Problems to work on:
a) List every person the Pachauri text names by name.
b) Reproduce the Pachauri text word for word from "A Padma Bhushan" to "access for all.".

Provided text:
######

As one journalist pointed out on twitter, RK Pachauri’s professional “legacy” is as much about deterring several women from pursuing their career’s in the climate change field, as much as it is about the accomplishments listed by Jha.
The Wire claims that it is “firmly committed to the public interest and democratic values.” Can an opinion piece that is at best glaringly incomplete and at worst suppressing the issue of sexual harassment be considered worthy of publication?
Sexual harassment as we know is not a private dispute, or a tangential issue, but one of public interest and importance, and in the recent past public debate has once again informed us of the significance and centrality of the issue, especially the ways in which it impinges upon women’s lives and work.
Note from the Editors:
A number of readers have objected to Prem Shankar Jha’s opinion piece above for not referring to the sexual harassment allegations against Pachauri.
Jha is a regular columnist with The Wire. As a matter of editorial policy, the opinions expressed by opinion writers are their own.
The published opinion piece dealt only with Pachauri’s climate change work as part of IPCC, on whose behalf he received the Nobel prize. It was not intended to be, or presented as, an assessment of Pachauri’s life and work, where one would naturally expect some critical reference to the sexual harassment allegations.
The obituary which The Wire published on February 13, four days before Jha’s article, not only provided those details but devoted roughly half its length to them. The obituary story was included in Jha’s article as an ‘Also Read’ recommendation, and is appended below for quick reference.
The Wire will also be separately publishing some of the responses Jha’s piece has elicited.
Former TERI Chief R.K. Pachauri Passes Away
The winner of many awards and honours for his work in sustainable energy solutions, Pachauri had been named by at least two women for alleged sexual harassment.
New Delhi: Former TERI chief R.K. Pachauri has passed away. He was 79.
Pachauri, who had been admitted to the Escorts Heart Institute in the national capital had suffered from a prolonged cardiac ailment. He was put on life support on Tuesday and underwent an open heart surgery at the hospital, PTI quoted sources as having said.
He passed away at his residence in Delhi.
Pachauri had to step down from his position in TERI, an organisation he founded, after he was accused of sexually harassing a former woman colleague.
A district court had in October 2018 framed molestation charges against Pachauri, who had repeatedly denied the allegations levelled against him. During the court hearings, Pachauri had sought a speedy trial saying he and his family were suffering from hardship since 2015, when an FIR was lodged in the matter. A second woman had come forward with similar charges against him in the meantime.
After the FIR was registered in February 2015, Pachauri was given anticipatory bail the next month.
The Caravan had published an investigative report on allegations that Pachauri had systematically used his position to sexually harass several women employees of TERI.
Pachauri had, in the course of the proceedings, filed a civil suit against lawyer Vrinda Grover for her efforts to get other women to come forward in the case.
Pachauri was the chairman of the Intergovernmental Panel on Climate Change (IPCC) from 2002 till February 2015. The IPCC was awarded the Nobel Peace Prize during his tenure.
“Dr Pachauri’s contribution to global sustainable development is unparalleled. His leadership of the IPCC laid the ground for climate change conversations today,” said TERI chairman Nitin Desai in a tweet.
A Padma Bhushan winner, Pachauri conceptualised and launched the ‘Lighting a Billion Lives’ initiative in 2008, to facilitate clean energy access for all.
He is survived by his wife and two children.
“His courageous leadership allowed climate change to be recognised world over as the most pressing issue confronting the world and launched a new era of international deliberations and actions,” his family told PTI.

######

Input data:
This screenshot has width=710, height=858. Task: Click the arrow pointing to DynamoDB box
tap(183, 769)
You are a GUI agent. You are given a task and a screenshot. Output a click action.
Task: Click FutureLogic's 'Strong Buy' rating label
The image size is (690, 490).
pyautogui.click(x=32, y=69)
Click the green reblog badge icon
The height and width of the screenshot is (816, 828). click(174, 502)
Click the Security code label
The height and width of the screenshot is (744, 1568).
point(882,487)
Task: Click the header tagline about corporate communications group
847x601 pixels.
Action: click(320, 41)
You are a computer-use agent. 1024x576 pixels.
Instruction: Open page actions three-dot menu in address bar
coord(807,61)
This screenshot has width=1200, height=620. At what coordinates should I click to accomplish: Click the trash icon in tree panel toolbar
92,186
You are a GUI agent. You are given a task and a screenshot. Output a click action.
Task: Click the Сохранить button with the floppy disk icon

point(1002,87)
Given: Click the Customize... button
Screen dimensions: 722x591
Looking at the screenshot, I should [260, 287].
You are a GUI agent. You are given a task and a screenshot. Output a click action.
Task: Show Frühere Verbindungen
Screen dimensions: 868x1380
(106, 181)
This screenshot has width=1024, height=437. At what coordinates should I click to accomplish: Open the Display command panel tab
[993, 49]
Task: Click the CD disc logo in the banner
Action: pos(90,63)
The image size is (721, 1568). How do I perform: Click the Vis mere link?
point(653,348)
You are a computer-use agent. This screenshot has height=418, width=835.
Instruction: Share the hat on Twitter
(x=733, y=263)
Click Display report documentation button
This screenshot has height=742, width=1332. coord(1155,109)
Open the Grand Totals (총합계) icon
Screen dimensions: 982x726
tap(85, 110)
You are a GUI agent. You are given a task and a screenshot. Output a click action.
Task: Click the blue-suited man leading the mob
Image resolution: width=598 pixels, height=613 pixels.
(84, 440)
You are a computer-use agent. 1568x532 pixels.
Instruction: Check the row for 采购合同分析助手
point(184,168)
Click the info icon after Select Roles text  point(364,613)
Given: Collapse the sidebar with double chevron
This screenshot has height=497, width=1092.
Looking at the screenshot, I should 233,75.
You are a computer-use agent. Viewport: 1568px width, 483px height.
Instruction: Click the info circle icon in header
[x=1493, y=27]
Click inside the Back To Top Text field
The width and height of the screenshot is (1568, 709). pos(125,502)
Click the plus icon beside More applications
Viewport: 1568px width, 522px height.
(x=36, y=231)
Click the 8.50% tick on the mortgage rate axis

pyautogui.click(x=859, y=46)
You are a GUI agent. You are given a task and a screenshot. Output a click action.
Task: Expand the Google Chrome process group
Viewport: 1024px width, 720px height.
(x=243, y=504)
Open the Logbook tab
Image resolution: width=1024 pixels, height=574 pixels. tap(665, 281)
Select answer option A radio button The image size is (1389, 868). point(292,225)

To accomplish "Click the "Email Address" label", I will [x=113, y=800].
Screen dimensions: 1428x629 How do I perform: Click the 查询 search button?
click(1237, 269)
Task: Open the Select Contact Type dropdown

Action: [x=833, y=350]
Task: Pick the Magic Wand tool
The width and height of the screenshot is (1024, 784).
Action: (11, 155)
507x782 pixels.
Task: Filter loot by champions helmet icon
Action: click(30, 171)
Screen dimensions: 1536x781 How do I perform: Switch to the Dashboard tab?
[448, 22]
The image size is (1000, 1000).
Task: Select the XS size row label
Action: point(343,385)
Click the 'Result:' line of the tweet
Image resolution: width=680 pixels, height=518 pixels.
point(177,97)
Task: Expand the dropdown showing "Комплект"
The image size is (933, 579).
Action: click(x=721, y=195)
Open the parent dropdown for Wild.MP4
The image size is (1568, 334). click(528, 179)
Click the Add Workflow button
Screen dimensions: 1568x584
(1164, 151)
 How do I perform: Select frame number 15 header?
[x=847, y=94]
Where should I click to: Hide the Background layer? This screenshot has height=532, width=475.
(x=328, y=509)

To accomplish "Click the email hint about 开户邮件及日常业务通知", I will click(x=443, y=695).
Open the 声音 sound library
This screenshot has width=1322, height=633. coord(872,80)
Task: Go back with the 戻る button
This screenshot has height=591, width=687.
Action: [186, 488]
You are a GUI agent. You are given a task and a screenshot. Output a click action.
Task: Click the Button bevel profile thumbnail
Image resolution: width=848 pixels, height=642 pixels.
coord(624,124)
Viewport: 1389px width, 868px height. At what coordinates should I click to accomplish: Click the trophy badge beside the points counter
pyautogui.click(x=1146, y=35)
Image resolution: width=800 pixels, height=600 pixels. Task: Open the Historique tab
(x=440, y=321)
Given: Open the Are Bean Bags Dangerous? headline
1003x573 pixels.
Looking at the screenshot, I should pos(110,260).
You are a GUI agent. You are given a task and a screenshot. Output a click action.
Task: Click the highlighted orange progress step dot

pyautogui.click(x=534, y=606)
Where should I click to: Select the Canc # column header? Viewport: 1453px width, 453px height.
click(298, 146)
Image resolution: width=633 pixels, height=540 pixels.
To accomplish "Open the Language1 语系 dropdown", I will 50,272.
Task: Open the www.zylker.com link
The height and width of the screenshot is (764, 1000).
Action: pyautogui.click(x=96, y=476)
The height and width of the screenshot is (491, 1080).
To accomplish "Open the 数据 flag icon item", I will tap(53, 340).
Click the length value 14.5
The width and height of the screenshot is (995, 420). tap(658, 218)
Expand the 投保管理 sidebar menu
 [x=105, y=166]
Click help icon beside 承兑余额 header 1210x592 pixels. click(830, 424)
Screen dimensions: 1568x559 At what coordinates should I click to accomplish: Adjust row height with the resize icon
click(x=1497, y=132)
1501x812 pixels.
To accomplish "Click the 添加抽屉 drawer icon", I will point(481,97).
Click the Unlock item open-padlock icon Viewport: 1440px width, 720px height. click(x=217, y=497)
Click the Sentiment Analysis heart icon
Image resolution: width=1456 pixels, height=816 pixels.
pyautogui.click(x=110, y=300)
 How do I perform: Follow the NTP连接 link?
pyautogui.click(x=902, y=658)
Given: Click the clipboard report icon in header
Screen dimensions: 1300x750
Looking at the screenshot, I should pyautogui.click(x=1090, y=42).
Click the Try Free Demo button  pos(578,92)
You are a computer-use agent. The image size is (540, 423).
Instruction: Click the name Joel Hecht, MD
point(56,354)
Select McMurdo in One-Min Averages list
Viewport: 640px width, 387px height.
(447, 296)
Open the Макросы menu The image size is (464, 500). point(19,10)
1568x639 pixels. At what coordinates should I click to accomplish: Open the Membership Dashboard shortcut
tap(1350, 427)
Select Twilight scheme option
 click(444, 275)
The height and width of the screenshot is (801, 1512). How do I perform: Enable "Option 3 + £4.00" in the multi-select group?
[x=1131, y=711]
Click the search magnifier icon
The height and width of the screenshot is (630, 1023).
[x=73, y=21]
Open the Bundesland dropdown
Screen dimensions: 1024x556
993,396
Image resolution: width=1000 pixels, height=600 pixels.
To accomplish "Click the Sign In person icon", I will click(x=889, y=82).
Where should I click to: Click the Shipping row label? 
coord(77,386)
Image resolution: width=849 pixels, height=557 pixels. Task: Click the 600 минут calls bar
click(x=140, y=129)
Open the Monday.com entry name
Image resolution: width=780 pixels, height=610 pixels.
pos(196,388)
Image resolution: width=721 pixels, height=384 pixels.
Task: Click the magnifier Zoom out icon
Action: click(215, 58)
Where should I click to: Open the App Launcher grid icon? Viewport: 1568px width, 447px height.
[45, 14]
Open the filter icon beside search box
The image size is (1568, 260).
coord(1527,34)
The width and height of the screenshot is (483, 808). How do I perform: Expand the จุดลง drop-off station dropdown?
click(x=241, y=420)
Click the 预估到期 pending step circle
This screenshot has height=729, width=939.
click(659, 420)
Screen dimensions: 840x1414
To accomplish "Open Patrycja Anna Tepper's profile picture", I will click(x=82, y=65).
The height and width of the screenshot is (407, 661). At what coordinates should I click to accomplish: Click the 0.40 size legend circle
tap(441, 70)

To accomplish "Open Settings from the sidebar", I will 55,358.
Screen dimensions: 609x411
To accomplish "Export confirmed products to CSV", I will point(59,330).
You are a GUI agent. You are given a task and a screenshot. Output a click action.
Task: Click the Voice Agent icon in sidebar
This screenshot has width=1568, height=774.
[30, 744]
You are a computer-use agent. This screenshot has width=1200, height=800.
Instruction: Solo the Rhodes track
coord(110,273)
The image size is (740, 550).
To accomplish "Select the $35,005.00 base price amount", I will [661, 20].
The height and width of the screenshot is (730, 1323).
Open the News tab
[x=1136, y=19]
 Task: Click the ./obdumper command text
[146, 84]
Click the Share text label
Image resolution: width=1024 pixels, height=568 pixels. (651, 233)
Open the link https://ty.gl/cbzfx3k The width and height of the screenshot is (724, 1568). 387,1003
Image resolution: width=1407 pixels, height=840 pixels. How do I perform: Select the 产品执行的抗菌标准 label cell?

######

Outputs for the tasks:
a) R.K. Pachauri, Prem Shankar Jha, Vrinda Grover, Nitin Desai

b)
A Padma Bhushan winner, Pachauri conceptualised and launched the ‘Lighting a Billion Lives’ initiative in 2008, to facilitate clean energy access for all.